How would you get the intersection of each element (array) in parts?

Upvotes: 4

Views: 3542

Answers (5)

lovasoa
lovasoa

Reputation: 6855

The most efficient algorithm for intersecting n arrays is the one implemented in fast_array_intersect. It runs in O(n), where n is the total number of elements in all the arrays.

The base principle is simple: iterate over all the arrays, storing the number of times you see each element in a map. Then filter the smallest array, to return only the elements that have been seen in all the arrays. (source code).

You can use the library with a simple :

import intersect from 'fast_array_intersect'

intersect([[1,2,3], [1,2,6]]) // --> [1,2]

Upvotes: 2

user1726343
user1726343

Reputation:

Assuming you have some function function intersect(set1, set2) {...} that can intersect two sets, you can get the intersection of an array of sets using reduce:

function intersect(a, b) {
    return new Set(a.filter(i => b.has(i)));
}

var sets = [new Set([1,2,3]), ...];
var intersection = sets.reduce(intersect);

Upvotes: 8

Redu
Redu

Reputation: 26181

OK i guess the most efficient way of performing the Array intersection is by utilizing a Map or Hash object. Here I test 1000 arrays each with ~1000 random integer items among 1..175 for an intersection. The result is obtained in less than 100msec.

function setIntersection(a){
  var m = new Map(),
      r = new Set(),
      l = a.length;
  a.forEach(sa => new Set(sa).forEach(n => m.has(n) ? m.set(n,m.get(n)+1)
                                                    : m.set(n,1)));
  m.forEach((v,k) => v === l && r.add(k));
  return r;
}

var testSets = Array(1000).fill().map(_ => Array(1000).fill().map(_ => ~~(Math.random()*175+1)));
console.time("int");
result = setIntersection(testSets);
console.timeEnd("int");
console.log(JSON.stringify([...result]));

Upvotes: 1

Blindman67
Blindman67

Reputation: 54079

ES6 still has a while

This is the type of function that can easily cause long lags due to excessive amounts of processing.
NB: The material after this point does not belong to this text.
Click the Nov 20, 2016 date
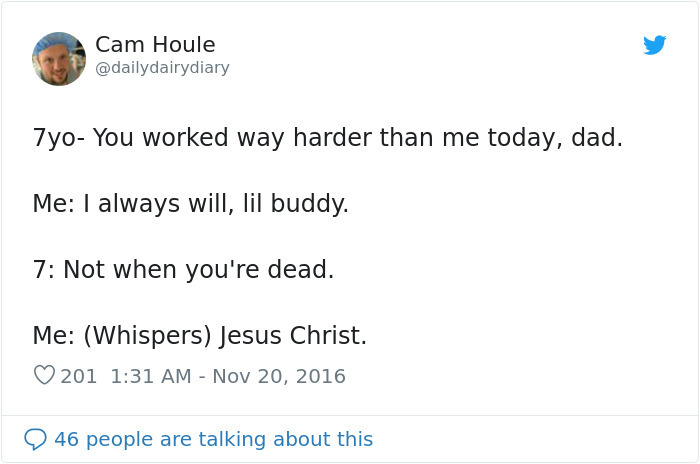This screenshot has width=700, height=464. tap(278, 377)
This is more true with the unquestioning and even preferential use of ES6 and array methods like reduce, filter etc, over simple old fashioned loops like while and for.
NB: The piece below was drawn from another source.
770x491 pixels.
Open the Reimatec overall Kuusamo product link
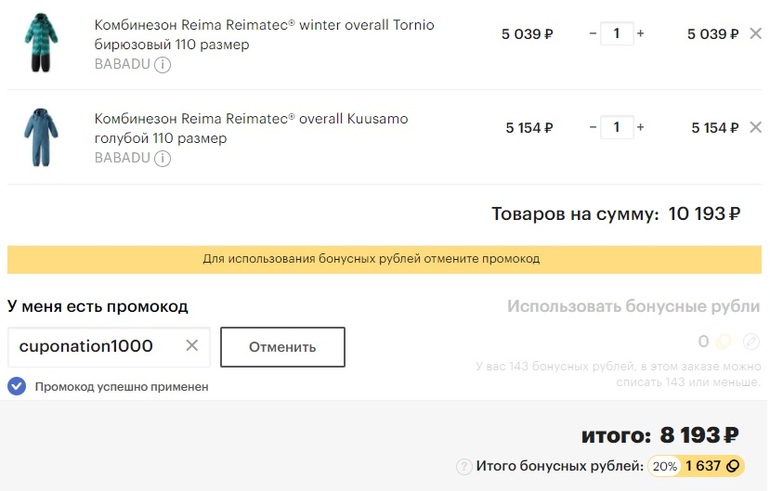(251, 128)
When calculating the intersection of many sets the amount of work done per iteration should go down if an item has been found not to be part of the intersection. Because forEach can not break you are forced to still iterate all elements. Adding some code to avoid doing the search if the current item has been found to not belong can improve the performance, but it is a real kludge.

The is also the tendency to just create whole new datasets just to remove a single item from an array, set, or map. This is a very bad habit that i see more and more of as people adopt the ES5 way.

Get the intersection of n sets.

So to the problem at hand. Find the intersection of many sets.

Solution B

A typical ES6 solution

function intersectB(firstSet, ...sets) {
    // function to intercept two sets
    var intersect = (a,b) => {
        return new Set([...a].filter(item => b.has(item)))
    };

    // iterate all sets comparing the first set to each.
    sets.forEach(sItem => firstSet = intersect(firstSet, sItem));

    // return the result.
    return firstSet;
}

var sets = [new Set([1,2,3,4]), new Set([1,2,4,6,8]), new Set([1,3,4,6,8])];
var inter = intersectB(...sets);
console.log([...inter]);

Works well and for the simple test case execution time is under a millisecond. But in my book it is a memory hogging knot of inefficiency, creating arrays, and sets at every line almost and iterating whole sets when the outcome is already known.

Let's give it some more work. 100 sets, with up to 10000 items over 10 tests each with differing amount of matching items. Most of the intercepts will return empty sets.

Warning will cause page to hang up to one whole second... :(

// Create a set of numbers from 0 and < count
// With a odds for any number occurring to be odds
// return as a new set;
function createLargeSet(count,odds){
    var numbers = new Set();
    while(count-- > 0){
        if(Math.random() < odds){
            numbers.add(count);
        }
    }
    return numbers;
}
// create a array of large sets
function bigArrayOfSets(setCount,setMaxSize,odds){
    var bigSets = [];
    for(var i = 0; i < setCount; i ++){
        bigSets.push(createLargeSet(setMaxSize,odds));
    }
    return bigSets;
}
function intersectB(firstSet, ...sets) {
    var intersect = (a,b) => {
        return new Set([...a].filter(item => b.has(item)))
    };
    sets.forEach(sItem => firstSet = intersect(firstSet, sItem));
    return firstSet;
}
var testSets = [];
for(var i = 0.1; i <= 1; i += 0.1){
    testSets.push(bigArrayOfSets(100,10000,i));
}

var now = performance.now();
testSets.forEach(testDat => intersectB(...testDat));
var time = performance.now() - now;
console.log("Execution time : " + time);

Solution A

A better way, not as fancy but much more efficient.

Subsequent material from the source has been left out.